My original option is

I'm not sure whether the implementation didn't obey the requirement, or whether there are some inconsistencies in the standard.

AFAIK, the implementations of GCC and MSVC regarding resize all support the case when T is not Cpp17MoveInsertable, not sure whether Clang supports this behavior or not since I didn't dig further in Clang's standard library source code, Clang may be similar to GCC here. According to the wording, the behavior would be UB if T is not Cpp17MoveInsertable, however, all major implementations have consistent behavior. Agree that this issue touches the domain that is non-editorial

I'm not sure whether the implementation didn't obey the requirement, or whether there are some inconsistencies in the standard.

Implementations are conforming here IIUC, as currently they are not required to reject non-Cpp17MoveInsertable types.

The standard wording seemly has defects - copy insertion is suggested by the standard and conditionally used by all mainstream implementations (when the move construction is potentially throwing and copy construction is available), but the "Preconditions:" is only mentioning Cpp17MoveInsertable.

This is not limited to vector's resize. Perhaps almost all element-relocating operations of vector and deque are affected. I've tried to submit an LWG issue for this.

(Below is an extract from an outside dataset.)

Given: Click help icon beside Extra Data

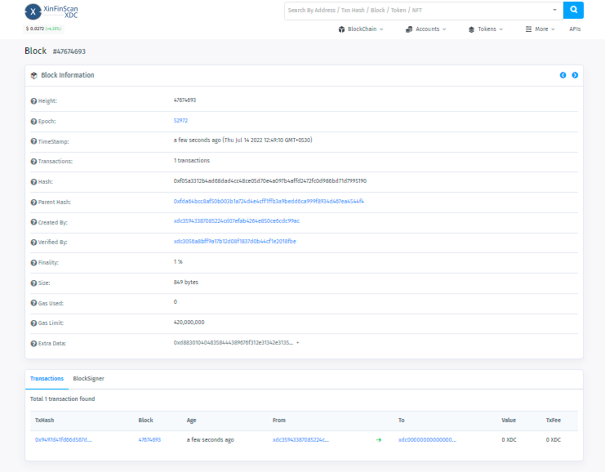Looking at the screenshot, I should [33, 344].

Clang may be similar to GCC here

Yes. But libc++ rejects non-(formally-)Cpp17MoveInsertable types when conditional move-or-copy-insertion is used. (Note that Clang can be used together with libc++, libstdc++, and MSVC STL.)

According to the wording, the behavior would be UB if T is not Cpp17MoveInsertable, however, all major implementations have consistent behavior.

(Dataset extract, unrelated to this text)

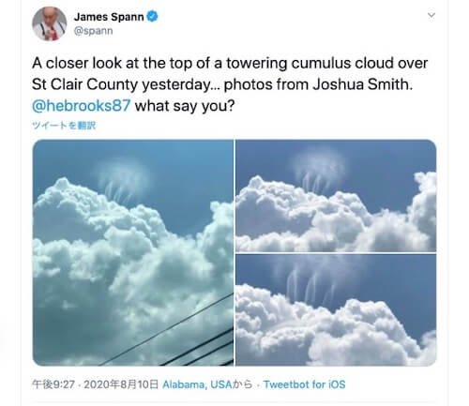Open the @hebrooks87 mention
Viewport: 469px width, 406px height.
(81, 106)

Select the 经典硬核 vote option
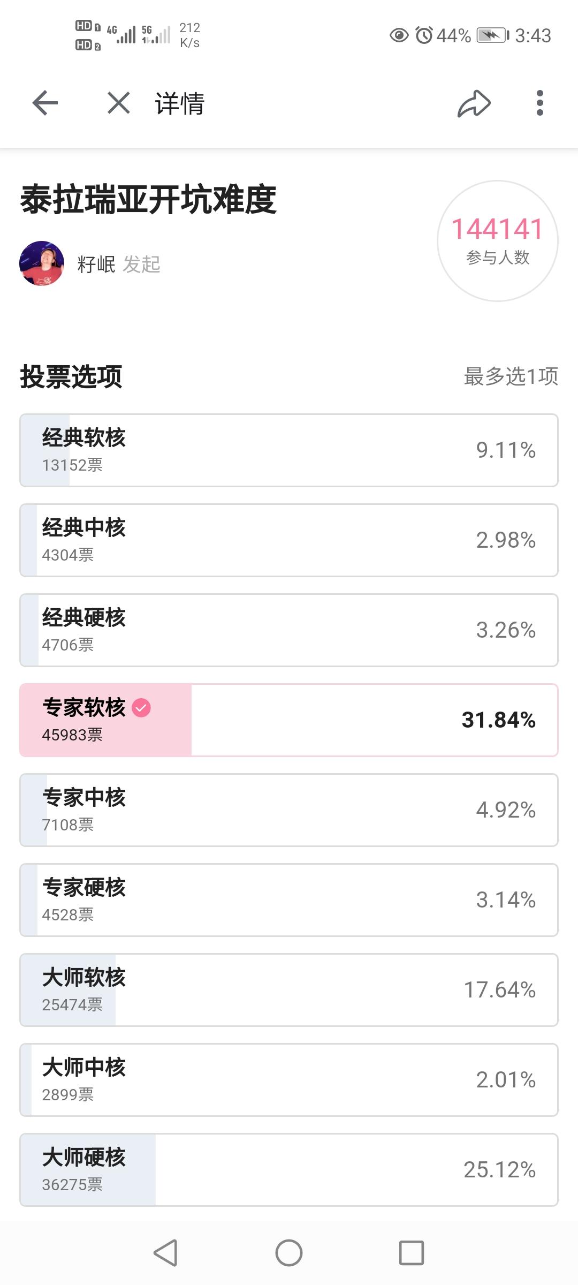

Which is one possible outcome of UB.

I'm closing this, there is no editorial issue here.

Implementations are conforming here IIUC

From certain perspectives, you're right to say implementations are conforming here. Since the violation of precondition results in UB, which means the document imposes no requirement. Implementations are free to do anything here. Since the behaviors of all mainstream implementations are similar, so I think we might expel the behavior from UB.

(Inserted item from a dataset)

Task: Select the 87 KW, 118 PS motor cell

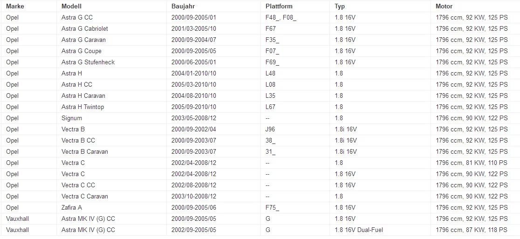Action: coord(472,230)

@jwakely @JohelEGP @frederick-vs-ja
Even, a copyable-only(i.e. non-moveable) type is wide use in practice as the element type of a vector

struct T{
   T() = default;
   T(T&){} // suppress the implicitly-declared move constructor, and cannot take a rvalue as the argument
};
int main(){
   std::vector<T> vec;
   vec.resize(1024); // UB here since `T` is not Cpp17MoveInsertable
};

Using T as the element type will incur UB?

No, that type is Cpp17MoveInsertable into vec. There's no requirement to use a move constructor, just that construction from an rvalue passed to allocator_traits::construct works. You can pass an rvalue to that copy constructor.

Edit: Oh wait, you've edited the code. I was replying to the original that said T(const T&). With that change, your type is not copy insertable or move insertable. It's disgusting too.

This issues list is not the right place to learn how vector works.

Since the behaviors of all mainstream implementations are similar, so I think we might expel the behavior from UB.

As stated above, libc++ has a static assert. So not the same.

The modified example was my original thought when wrote the comment. I'm not learning how to use vector, I just want to say the use of T that causes UB is widely used in actually code.

No, because you can't use that type at all with vector. Your example doesn't even compile.

T that causes UB is widely used in actually code

I don't think this is true at all.

Type with T(T&) copy constructors and T(T&&) = delete; move constructors are unusual, and perverse, and generally not usable with the standard library containers.

Your example doesn't even compile.

You're right, this is my oversight. However, the first example is indeed usable in actual code. Such as deep copy an object instead of using shallow copy.

Deleting a move constructor is perverse. If you don't want it to be efficiently movable, just don't define a move constructor. Then you get deep copies of rvalues.

Getting undefined behaviour for such types is fine, they're irregular and unnecessary.